Les Clash tournent alors beaucoup,
notamment avec les Sex Pistols, les Buzzcocks, Stinky Toys, Damned, les Heartbreakers
et Siouxsie and the Banshes, auxquels ils refuseront de prêter leur
matériel, Siouxsie Sioux arborant sur scène une croix gammée.
Ils feront également quelques séjours en taule, notamment pour
vandalisme. En effet, le 30 août 1976, Joe, Paul et Bernie participent
joyeusement à la fameuse émeute du carnaval antillais de Notting
Hill. Les Clash signent en décembre 1976 un contrat avec CBS, qu’ils
regretteront amèrement par la suite. Ainsi le 18 mars 1977 paraît
leur premier single, White Riot/1977, et le 8 avril 1977 leur premier album.
The
CLASH (1977) |
Et quel album ! Sobrement intitulé
THE CLASH, cet opus de 14 brûlots incendiaires enregistré en
à peine 3 week-ends est un condensé de rage brute, de violence
contestataire éructée par un Strummer colérique à
la gueule d’une société britannique en ébullition.

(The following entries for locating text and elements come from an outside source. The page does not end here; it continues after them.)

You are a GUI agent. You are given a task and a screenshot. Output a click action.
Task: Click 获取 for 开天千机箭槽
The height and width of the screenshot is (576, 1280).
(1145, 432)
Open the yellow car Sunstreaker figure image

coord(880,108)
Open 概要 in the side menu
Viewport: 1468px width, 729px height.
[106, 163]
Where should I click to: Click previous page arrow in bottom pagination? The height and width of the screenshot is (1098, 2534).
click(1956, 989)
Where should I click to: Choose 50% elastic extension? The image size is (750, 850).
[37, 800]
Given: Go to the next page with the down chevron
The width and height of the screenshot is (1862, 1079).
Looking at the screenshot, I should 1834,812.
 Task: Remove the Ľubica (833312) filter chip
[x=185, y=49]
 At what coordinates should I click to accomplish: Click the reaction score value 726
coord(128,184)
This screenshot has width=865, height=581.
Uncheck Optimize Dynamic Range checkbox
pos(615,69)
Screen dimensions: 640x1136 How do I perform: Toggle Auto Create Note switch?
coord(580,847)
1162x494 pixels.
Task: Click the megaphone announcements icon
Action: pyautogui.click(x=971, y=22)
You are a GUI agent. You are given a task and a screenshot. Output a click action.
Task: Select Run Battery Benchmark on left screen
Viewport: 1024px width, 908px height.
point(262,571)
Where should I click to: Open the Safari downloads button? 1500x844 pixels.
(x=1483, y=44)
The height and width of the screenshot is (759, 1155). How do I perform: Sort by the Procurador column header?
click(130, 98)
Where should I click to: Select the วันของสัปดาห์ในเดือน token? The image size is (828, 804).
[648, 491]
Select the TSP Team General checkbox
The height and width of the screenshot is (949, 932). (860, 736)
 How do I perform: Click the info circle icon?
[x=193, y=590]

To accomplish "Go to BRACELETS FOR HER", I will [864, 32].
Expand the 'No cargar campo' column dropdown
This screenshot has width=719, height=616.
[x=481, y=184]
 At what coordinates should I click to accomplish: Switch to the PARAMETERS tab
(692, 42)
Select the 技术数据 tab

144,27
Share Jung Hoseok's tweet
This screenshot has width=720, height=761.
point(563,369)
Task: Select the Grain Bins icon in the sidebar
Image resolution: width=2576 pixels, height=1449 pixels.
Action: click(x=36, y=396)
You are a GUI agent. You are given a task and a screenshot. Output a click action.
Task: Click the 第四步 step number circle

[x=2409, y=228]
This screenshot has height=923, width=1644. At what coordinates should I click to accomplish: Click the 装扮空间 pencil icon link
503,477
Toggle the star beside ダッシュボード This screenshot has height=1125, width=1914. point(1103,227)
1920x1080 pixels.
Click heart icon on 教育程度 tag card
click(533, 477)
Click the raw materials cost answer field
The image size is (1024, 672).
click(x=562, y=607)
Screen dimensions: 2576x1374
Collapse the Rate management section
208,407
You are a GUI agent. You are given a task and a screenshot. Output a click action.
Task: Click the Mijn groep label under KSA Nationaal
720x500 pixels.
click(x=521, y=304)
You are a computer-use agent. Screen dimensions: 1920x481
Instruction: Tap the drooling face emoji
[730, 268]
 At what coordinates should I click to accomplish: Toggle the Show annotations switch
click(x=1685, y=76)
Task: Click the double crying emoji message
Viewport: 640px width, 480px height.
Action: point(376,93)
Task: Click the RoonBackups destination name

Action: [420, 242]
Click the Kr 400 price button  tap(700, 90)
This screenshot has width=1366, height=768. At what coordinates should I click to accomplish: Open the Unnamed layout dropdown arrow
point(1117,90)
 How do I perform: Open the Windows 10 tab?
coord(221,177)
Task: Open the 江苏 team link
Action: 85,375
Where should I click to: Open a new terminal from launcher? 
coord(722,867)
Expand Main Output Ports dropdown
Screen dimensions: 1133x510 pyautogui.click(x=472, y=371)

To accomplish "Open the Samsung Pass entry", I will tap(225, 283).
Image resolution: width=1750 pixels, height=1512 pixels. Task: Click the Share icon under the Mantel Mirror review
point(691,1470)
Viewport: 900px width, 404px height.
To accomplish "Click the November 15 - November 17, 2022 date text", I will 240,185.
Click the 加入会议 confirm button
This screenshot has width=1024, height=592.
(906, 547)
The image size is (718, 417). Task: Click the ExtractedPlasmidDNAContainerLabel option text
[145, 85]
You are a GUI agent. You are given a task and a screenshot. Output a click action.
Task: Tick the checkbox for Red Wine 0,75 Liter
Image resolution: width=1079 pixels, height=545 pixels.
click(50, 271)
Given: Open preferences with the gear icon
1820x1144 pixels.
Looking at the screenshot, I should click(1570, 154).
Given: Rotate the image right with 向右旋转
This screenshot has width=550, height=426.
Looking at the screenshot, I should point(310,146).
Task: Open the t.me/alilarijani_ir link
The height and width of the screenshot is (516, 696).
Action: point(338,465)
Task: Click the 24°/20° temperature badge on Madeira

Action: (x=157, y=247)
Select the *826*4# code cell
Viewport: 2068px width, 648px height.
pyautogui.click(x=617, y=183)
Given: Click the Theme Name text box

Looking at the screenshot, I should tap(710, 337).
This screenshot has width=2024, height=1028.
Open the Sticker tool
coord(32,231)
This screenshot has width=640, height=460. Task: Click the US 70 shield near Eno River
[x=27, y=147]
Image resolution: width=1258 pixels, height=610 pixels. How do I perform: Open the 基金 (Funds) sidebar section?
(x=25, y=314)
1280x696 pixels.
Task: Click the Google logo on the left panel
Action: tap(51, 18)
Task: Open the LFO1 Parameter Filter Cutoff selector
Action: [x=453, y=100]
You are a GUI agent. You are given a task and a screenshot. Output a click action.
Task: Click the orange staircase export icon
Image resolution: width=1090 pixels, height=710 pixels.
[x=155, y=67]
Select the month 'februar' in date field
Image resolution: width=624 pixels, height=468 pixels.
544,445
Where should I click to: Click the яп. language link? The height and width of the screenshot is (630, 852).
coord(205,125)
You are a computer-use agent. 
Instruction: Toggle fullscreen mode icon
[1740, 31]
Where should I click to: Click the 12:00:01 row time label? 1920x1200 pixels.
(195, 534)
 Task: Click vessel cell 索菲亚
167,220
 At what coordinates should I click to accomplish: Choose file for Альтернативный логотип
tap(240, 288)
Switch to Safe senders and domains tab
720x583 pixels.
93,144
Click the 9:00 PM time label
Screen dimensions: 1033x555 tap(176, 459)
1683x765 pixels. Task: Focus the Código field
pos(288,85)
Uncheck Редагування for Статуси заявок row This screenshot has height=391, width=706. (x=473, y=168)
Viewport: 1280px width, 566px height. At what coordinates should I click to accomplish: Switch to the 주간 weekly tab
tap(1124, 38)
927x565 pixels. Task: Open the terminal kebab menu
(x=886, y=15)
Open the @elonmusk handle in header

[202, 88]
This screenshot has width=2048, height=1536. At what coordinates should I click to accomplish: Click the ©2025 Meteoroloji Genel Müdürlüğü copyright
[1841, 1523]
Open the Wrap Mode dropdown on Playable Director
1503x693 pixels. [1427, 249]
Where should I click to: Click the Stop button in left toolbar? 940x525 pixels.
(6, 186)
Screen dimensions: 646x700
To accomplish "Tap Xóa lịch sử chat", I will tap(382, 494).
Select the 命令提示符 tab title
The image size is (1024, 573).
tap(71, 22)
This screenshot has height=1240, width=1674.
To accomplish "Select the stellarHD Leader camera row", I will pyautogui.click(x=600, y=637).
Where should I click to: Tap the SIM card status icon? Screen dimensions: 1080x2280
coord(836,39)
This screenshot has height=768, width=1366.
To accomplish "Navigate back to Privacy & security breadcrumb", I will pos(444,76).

La plupart des titres ont été composés en une heure,
voire moins. Le son y est à l’image du groupe, brutal et immédiat,
réalisé dans l’urgence de l’instant, à tel
point que CBS a refusé de le sortir aux USA, jugeant ce même
son « digne d’une boîte de conserve ». Malgré
cela, il y battra les records d’import (100 000 exactement) avant de
paraître, mais remanié de façon chaotique, au grand dam
du groupe.
Parmi les 14 titres, on peut citer entre autres certaines merveilles telles
que White Riot, Carrer Opportunities, I’m so bored
with the USA, Complete Control, ou bien la reprise en version
reggae du Police and Thieves de Lee Perry, véritable calme
au milieu de la tempête dévastatrice de cet album.
Le 13 mai 1977, CBS sort le single Remote Control/London’s Burning, sans leur demander leur avis. Ils réagissent en sortant eux même le 23 septembre un single en forme de pied-de-nez, Complete Control/City of the Dead. Les relations tendues entre les Clash et CBS ne font que commencer…
Exit Chimes et Levene (ce dernier rejoindra le PUBLIC IMAGE LIMITED de Johnny "Rotten" Lyndon et Jah Wobble), les Clash recrutent un nouveau batteur, Nick "Topper" Headon, qui deviendra rapidement la véritable assise rythmique du groupe. A peine arrivé, il réussi à faire la Une des journaux à scandale, en compagnie de Paul, pour avoir abattu des pigeons voyageurs avec des fusils à plomb. Cet mésaventure n’empêche pas le groupe de continuer son cycle de concert, participant entre autres au fameux « Rock against Racism » ou au concert de soutien à Sid Vicious, bassiste des Sex Pistols, emprisonné pour avoir tué sa petite amie, Nancy. Quant à Bernie, il est tout simplement viré le 21 octobre 1978.
Pour la sortie de leur 2ème
album en novembre 1978, les Clash font appel à Sandy Pearlman, producteur
émérite du groupe de heavy-metal américain BLUE ÖYSTER
CULT.
GIVE’EM
ENOUGH ROPE (1978) |
Cet album est réputé
comme étant leur plus faible (opinion qu’on peut ne pas partager,
surtout si on le compare à Combat Rock). Mais peut-on vraiment parler
de faiblesse quand on retrouve dans un seul disque des morceaux comme English
Civil War, Tommy Gun ou Stay Free. Cela dit, le son,
plus clean, fait perdre au son Clash la sincérité appréciable
de leur premier album. Il leur ouvrira somme toute les portes d’une
tournée aux USA, où ils se permettront de jouer en clôture
de chaque concert leur I’m so bored with the USA.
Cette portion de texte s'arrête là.